Most serious accidents happen in the home. Tessa Hadley's nine interrelated stories of modern family life brilliantly illustrate just how lethal our random couplings can be.

The novel opens with what appears to be a tale of everyday adultery. Clare Menges is a provincial mum who juggles domesticity with half-hearted academic ambitions. One lunchtime her glamorous best friend, Helly, turns up with another new boyfriend in tow – one who slept with Clare in a long-ago teenage past. The two metropolitans settle themselves into Clare's chaotic home, watching as their hostess makes soup for her brainy offspring and priggish husband.

After the visit, David gets in contact, and, like a latter-day Madame Bovary, Clare soon finds herself responding to his renewed overtures. Later, on an illicit trip to London – her new underwear slithering "strangely" under her normal clothes – Clare's thoughts turn to Emma and Rodolphe's "Big Fuck". Like any 19th-century heroine, she knows she'll pay for her curiosity.

Clare's compelling narrative is intertwined with other stories of her extended family – her difficult sister, hippie stepmothers and depressive in-laws. A wonderfully observant writer, Hadley can sum up an entire relationship in the slam of a car door or swing of an earring. Details of domestic crisis and parental meltdown are wince-makingly familiar. Like all satisfying fiction, this début manages to entertain and say something about the way we are now.

The Sex Life of My Aunt by Mavis Cheek (Faber & Faber, £10.99, 282pp)

Top drawer romantic comedy, Mavis Cheek's tenth novel examines the cost (particularly to the heroine's Peter Jones card ) of an adulterous liaison between a west London housewife and an attractive, penurious younger man. Dilys has been married since her early twenties, but her heart sinks at the prospect of a life-time of mini-breaks in Bath with a man in a blazer. Instead she falls for a stranger on a train, and, Brief Encounter-style, prepares to send "a bomb rolling right slap bang down the middle" of her marriage. Dilys soon discovers which side her bread is buttered.

Bodies by Jed Mercurio (Vintage, £6.99, 359pp)

○ ○ ○ ○

▶ _WHAT YOU WILL DO_
Can you reproduce the book reviews word for word, starting at "Top drawer romantic" and stopping after "bread is buttered."?

▶ _COLLECTED MATERIAL_

○ ○ ○ ○

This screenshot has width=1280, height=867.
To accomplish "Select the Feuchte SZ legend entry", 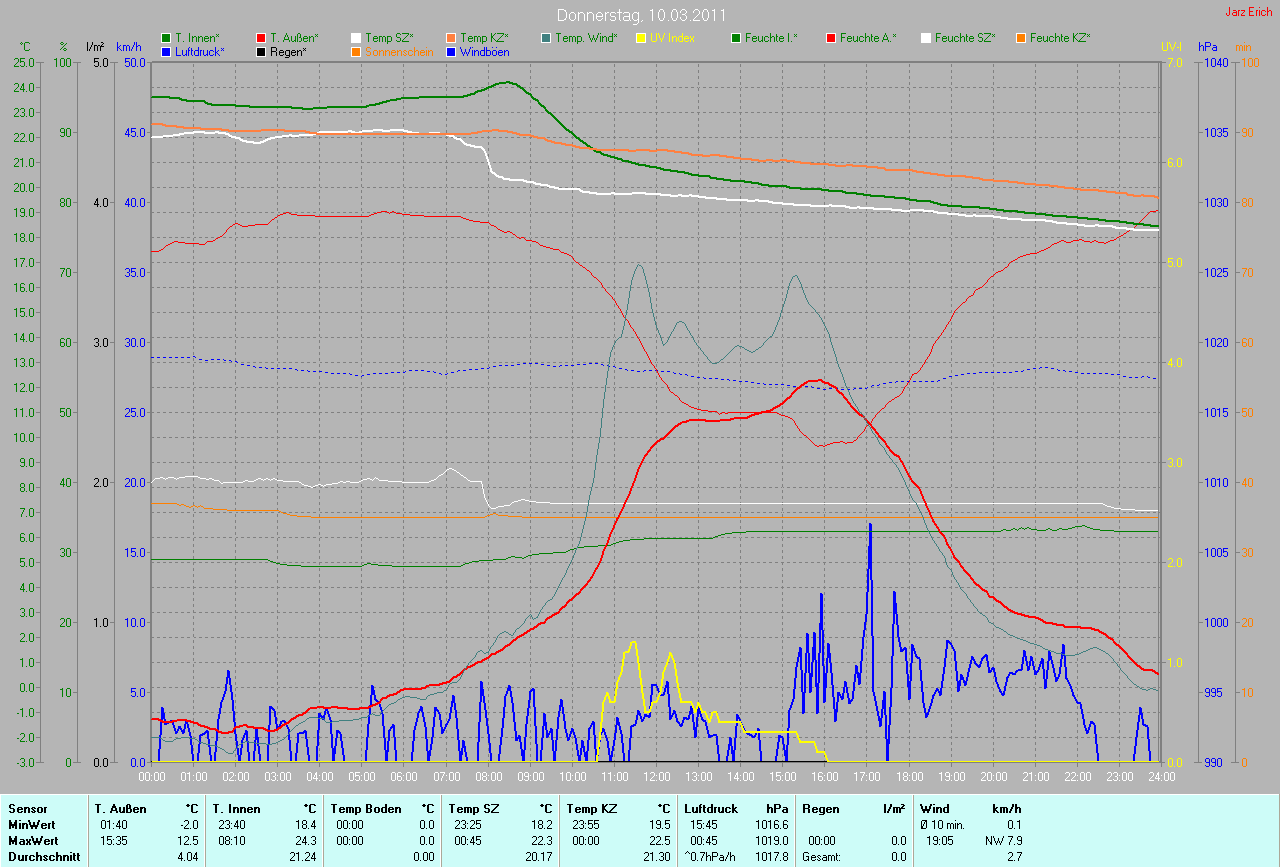I will tap(965, 38).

○ ○ ○ ○

▶ _TASK RESULT_
Top drawer romantic comedy, Mavis Cheek's tenth novel examines the cost (particularly to the heroine's Peter Jones card ) of an adulterous liaison between a west London housewife and an attractive, penurious younger man. Dilys has been married since her early twenties, but her heart sinks at the prospect of a life-time of mini-breaks in Bath with a man in a blazer. Instead she falls for a stranger on a train, and, Brief Encounter-style, prepares to send "a bomb rolling right slap bang down the middle" of her marriage. Dilys soon discovers which side her bread is buttered.